* [Written exercise]
In the article below on the 2026 Alberta Driver's Guide, what property damage amount must a collision exceed before it has to be reported to police?

-- begin Excerpt to read --

Alberta Driving Test

May 29, 2026

Alberta Driver's Guide 2026: What Actually Changed (And What We Fixed in the App)

A thorough side-by-side comparison of the 2023 and 2026 Alberta Driver's Guide, plus three practice question errors we caught and corrected in the app.

When the 2026 Alberta Driver's Guide was released in Spring 2026, we did a full side-by-side comparison against the 2023 edition — extracting the text from both PDFs and running a line-by-line diff. We wanted to know exactly what changed before updating the app.

The honest answer: the guide itself changed less than you might expect. But the audit also uncovered three pre-existing errors in our practice question set that had nothing to do with the guide update. We fixed all of them.

Here is the full picture.

What changed in the 2026 guide

1. Collision damage reporting threshold: $2,000 → $5,000

This is the only substantive rule change in the 2026 guide.

Under the 2023 edition, you were required to report a collision to police or local law enforcement if overall property damage exceeded $2,000. The 2026 guide raises that threshold to $5,000.

In practice: if you are in a minor collision, no one is hurt, and total damage looks to be under $5,000, you are not legally required to file a police report — provided no other reporting triggers apply.

2. Traffic control device damage: clearer wording, same rule

The 2023 guide mentioned damage to traffic control devices, parking meters, and public property in a separate paragraph after the main collision reporting list. It was easy to miss.

-- end Excerpt to read --
-- begin Provided data --

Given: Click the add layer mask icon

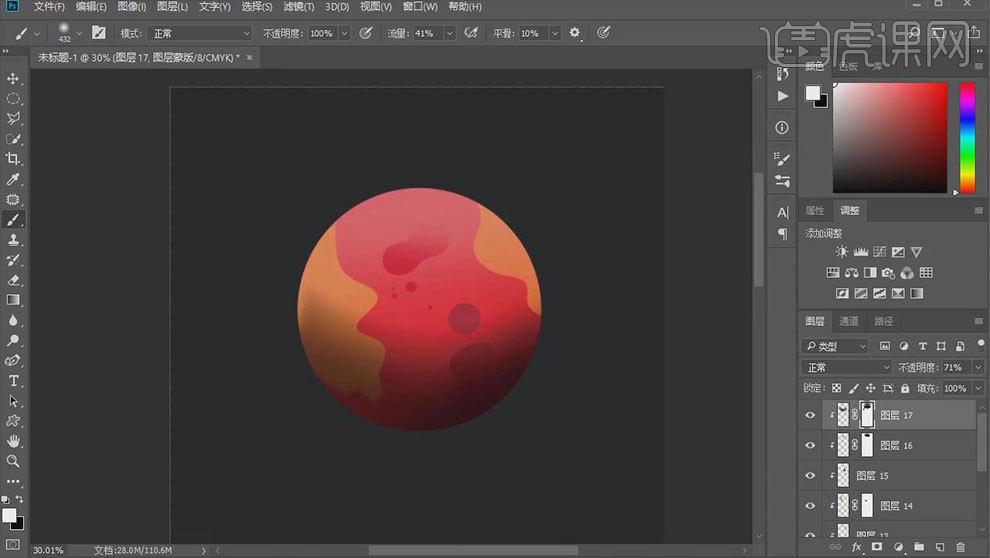Looking at the screenshot, I should [876, 547].
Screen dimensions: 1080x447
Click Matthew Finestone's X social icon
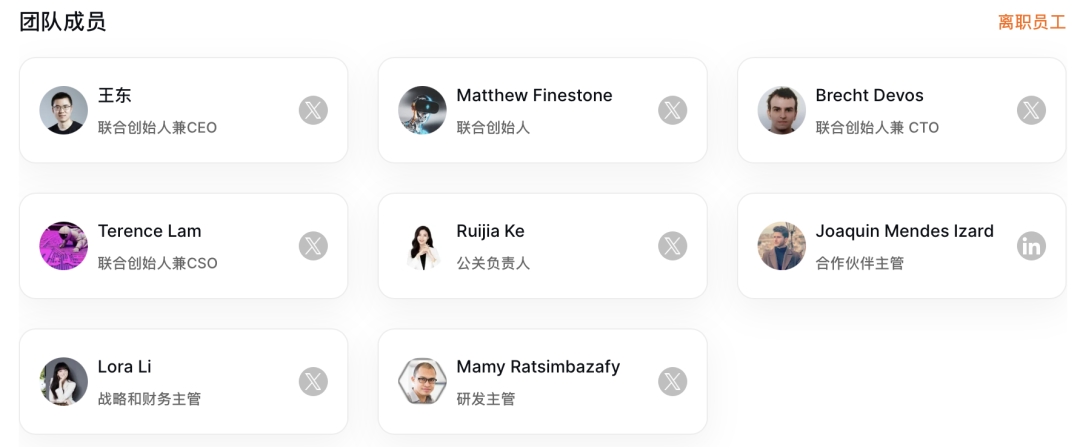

-- end Provided data --

* [Complete output]
$5,000, raised from $2,000 in the 2023 edition.